__Data records__.
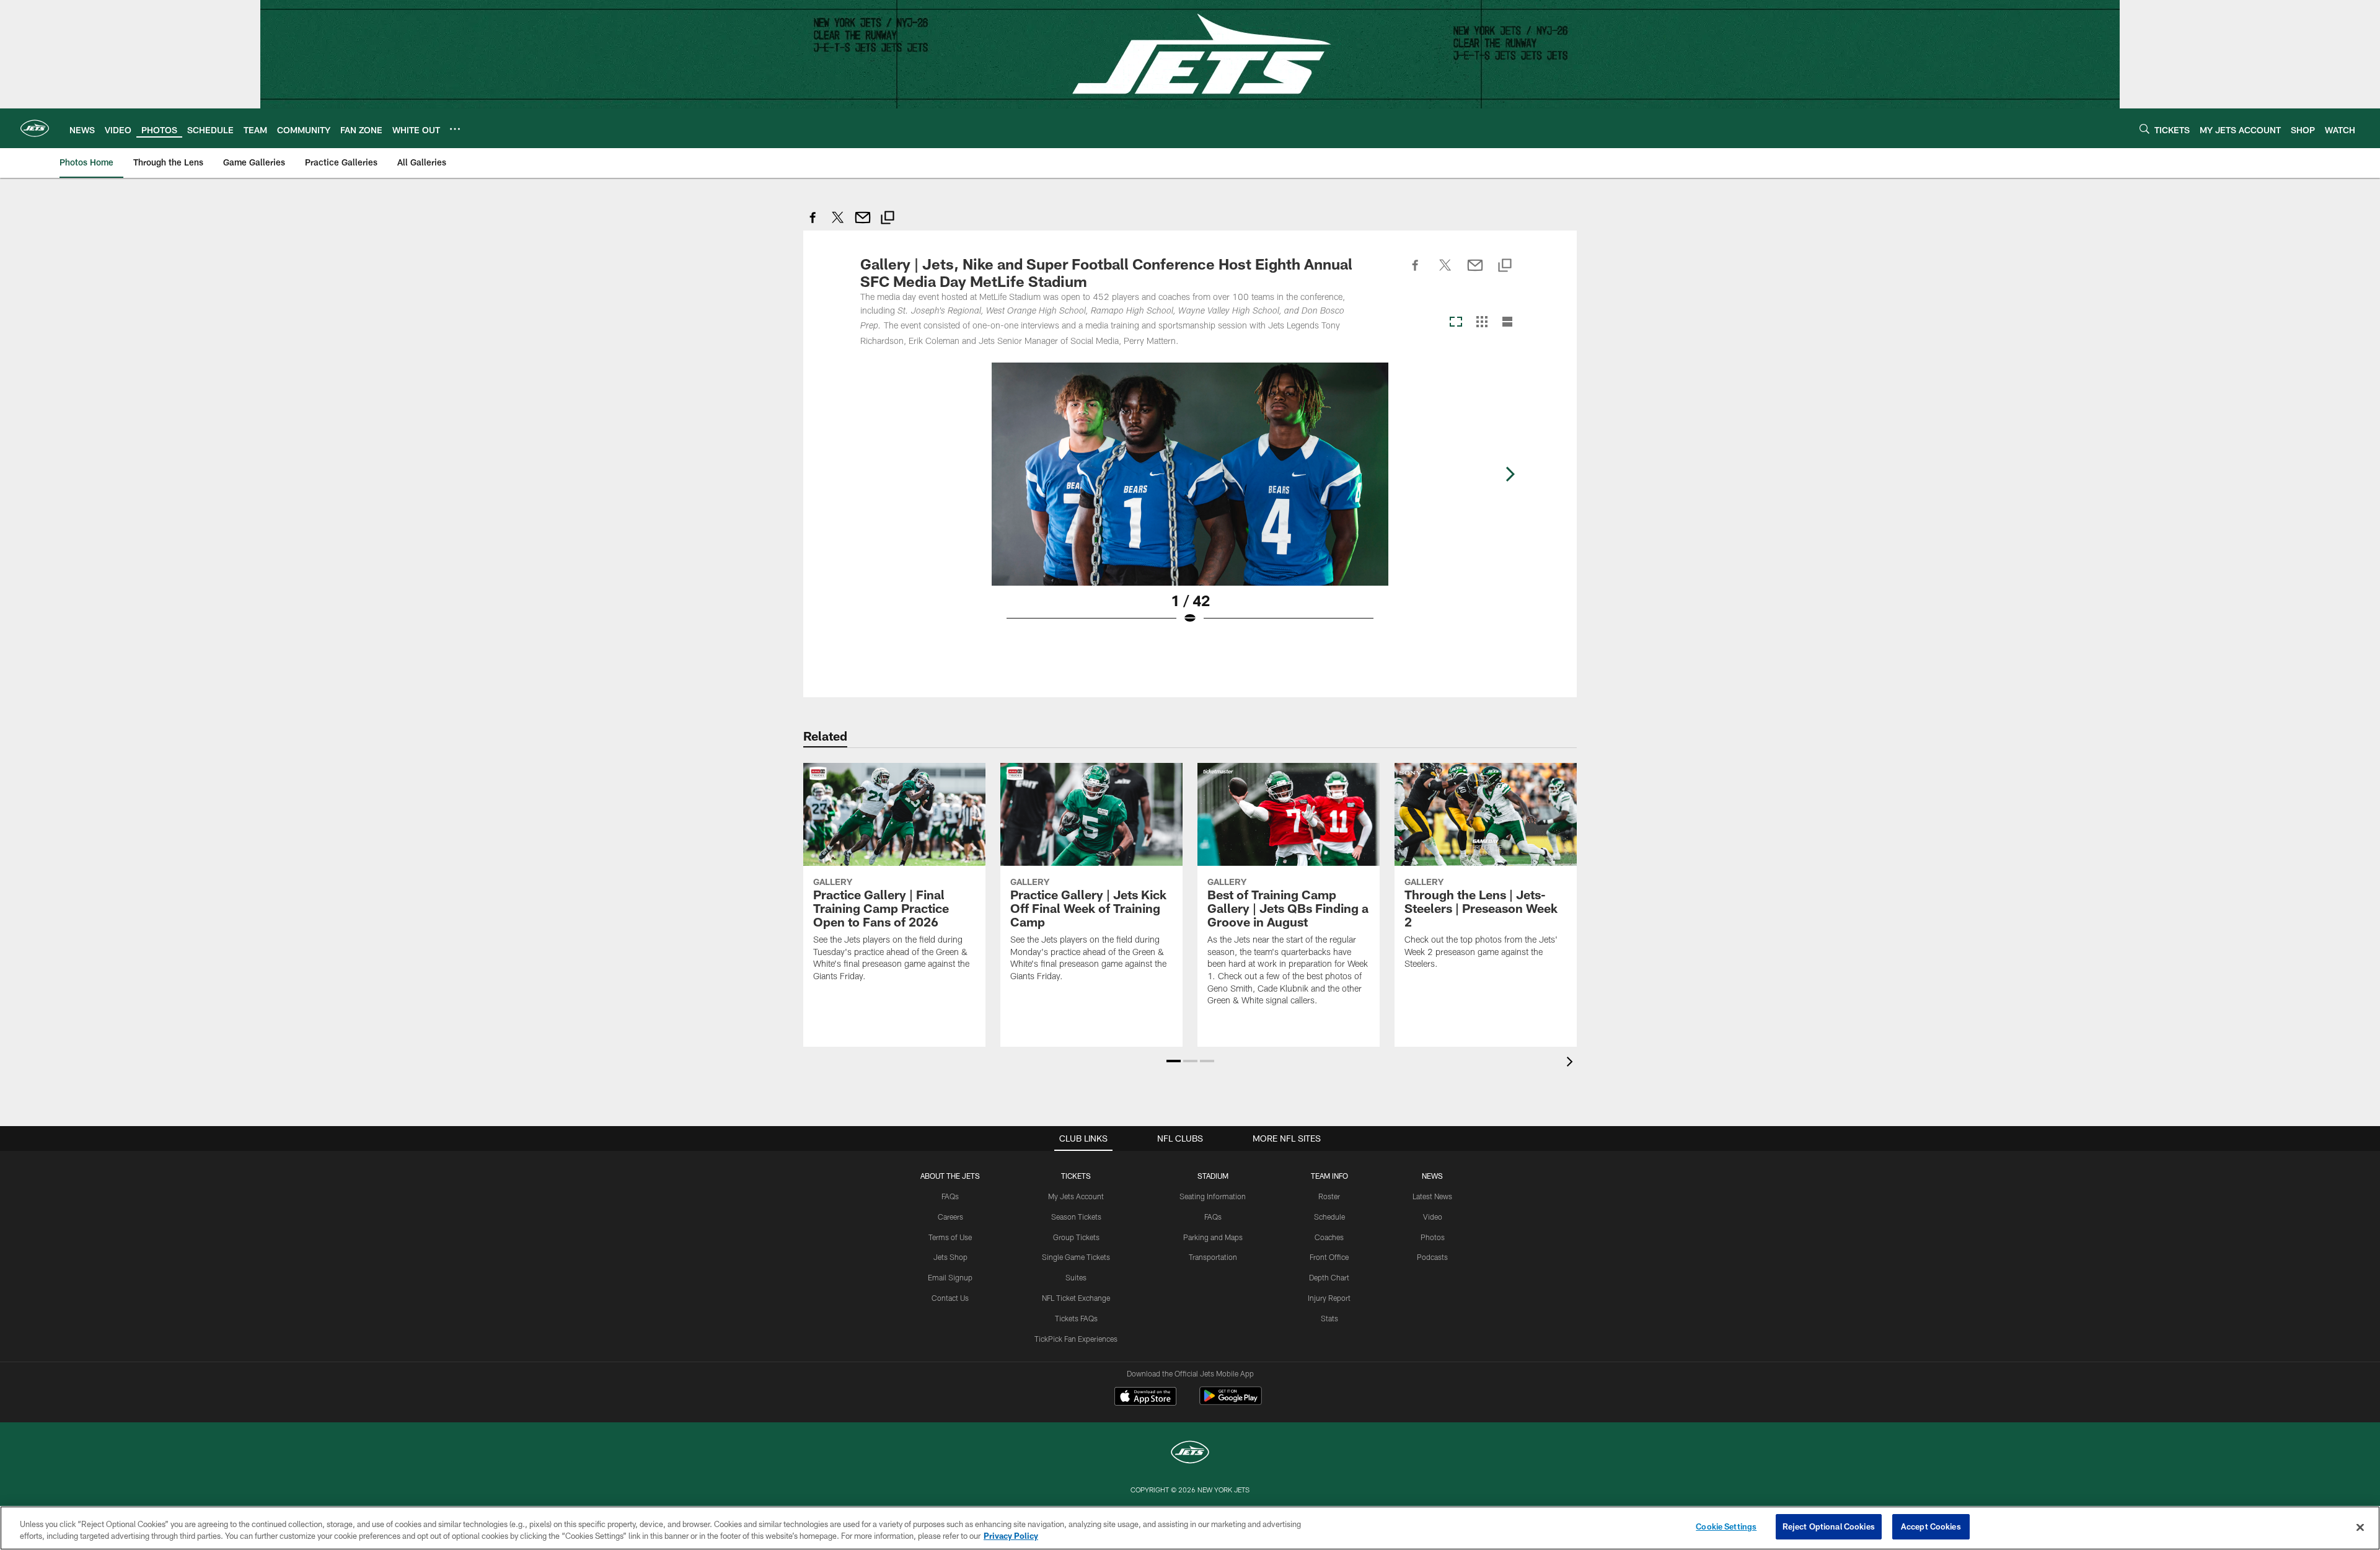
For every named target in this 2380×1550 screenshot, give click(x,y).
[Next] (1509, 474)
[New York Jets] (1190, 1453)
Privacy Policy (1011, 1536)
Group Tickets (1076, 1237)
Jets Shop (950, 1257)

__Activity__. When you reproduce the entries above, keep every word exactly and leave out each picture.

__Exercise solution__.
For every named target in this 2380×1550 screenshot, give click(x,y).
[Next] (1509, 474)
[New York Jets] (1190, 1453)
Privacy Policy (1011, 1536)
Group Tickets (1076, 1237)
Jets Shop (950, 1257)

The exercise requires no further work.